== Provided text ==
------------------------------------------------------------

Launching shoes is no easy feat. Just ask Brandon Blackwood, who remembers hearing disappointing news about his line while standing by a highway in between two towns in Portugal, eating to-go ribs. “If people just knew the adventures that came up to this point. … Those shoes have caused real tears,” he recalled.
Despite some obstacles, however, the rising designer is finally making his footwear debut this month. The launch comes at a defining moment for New York-based Blackwood, who has captivated the fashion world with his luxury handbags. While he officially launched his business in 2015, his eponymous label went viral in 2020 for unveiling its “End Systemic Racism” tote amidst the racial unrest that same year. (Profits for the bag, then and now, go directly to the Brandon Blackwood Foundation, created to empower creatives through education, philanthropy and activism, to counteract systemic racism and enrich a new generation of leaders.)
Since then, Blackwood has been a force in the industry, having received his first CFDA nomination for Accessories Designer of the Year in 2022, and finding fans in Kim Kardashian, Lupita Nyong’o, Saweetie, Michelle Obama, Olivia Rodrigo, Cardi B, Doja Cat, Tessa Thompson, Winnie Harlow and more.
With bags, outerwear, sunglasses and wallets already part of his offering, Blackwood is looking to make a splash in footwear.
“It’s been beautiful to see the constant growth. And I thought it was the best time to really capitalize on the attention,” said the designer. “We have a strong handle on the handbag — we have a really clear direction, so it only made sense and was a natural progression to launch footwear.”

------------------------------------------------------------

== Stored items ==
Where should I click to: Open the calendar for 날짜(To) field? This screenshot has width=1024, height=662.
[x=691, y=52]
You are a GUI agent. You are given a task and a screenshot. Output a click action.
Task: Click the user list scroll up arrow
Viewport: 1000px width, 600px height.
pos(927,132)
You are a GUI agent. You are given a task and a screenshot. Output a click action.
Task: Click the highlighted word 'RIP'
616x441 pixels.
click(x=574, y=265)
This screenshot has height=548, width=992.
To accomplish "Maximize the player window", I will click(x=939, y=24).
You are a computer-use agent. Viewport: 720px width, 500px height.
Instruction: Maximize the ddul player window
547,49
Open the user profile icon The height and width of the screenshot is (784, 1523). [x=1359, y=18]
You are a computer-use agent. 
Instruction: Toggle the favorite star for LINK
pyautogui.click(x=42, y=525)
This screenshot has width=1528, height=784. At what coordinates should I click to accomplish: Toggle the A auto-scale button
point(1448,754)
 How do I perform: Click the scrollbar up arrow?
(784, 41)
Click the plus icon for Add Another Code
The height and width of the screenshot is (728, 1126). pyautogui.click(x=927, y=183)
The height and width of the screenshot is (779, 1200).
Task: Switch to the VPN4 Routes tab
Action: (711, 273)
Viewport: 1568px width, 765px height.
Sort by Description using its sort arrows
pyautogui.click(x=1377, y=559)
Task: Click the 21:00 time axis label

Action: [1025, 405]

------------------------------------------------------------

== Task item A ==
In the Blackwood article, why does the designer say it made sense to launch footwear now?
== Task item B ==
Repeat the Blackwood article from "Despite some obstacles, however, the" up to and including "generation of leaders.)".

== Written solution A ==
He saw it as the best time to capitalize on the attention his brand has drawn. He also said the label has a strong handle on handbags and a clear direction, so footwear was a natural progression.

== Written solution B ==
Despite some obstacles, however, the rising designer is finally making his footwear debut this month. The launch comes at a defining moment for New York-based Blackwood, who has captivated the fashion world with his luxury handbags. While he officially launched his business in 2015, his eponymous label went viral in 2020 for unveiling its “End Systemic Racism” tote amidst the racial unrest that same year. (Profits for the bag, then and now, go directly to the Brandon Blackwood Foundation, created to empower creatives through education, philanthropy and activism, to counteract systemic racism and enrich a new generation of leaders.)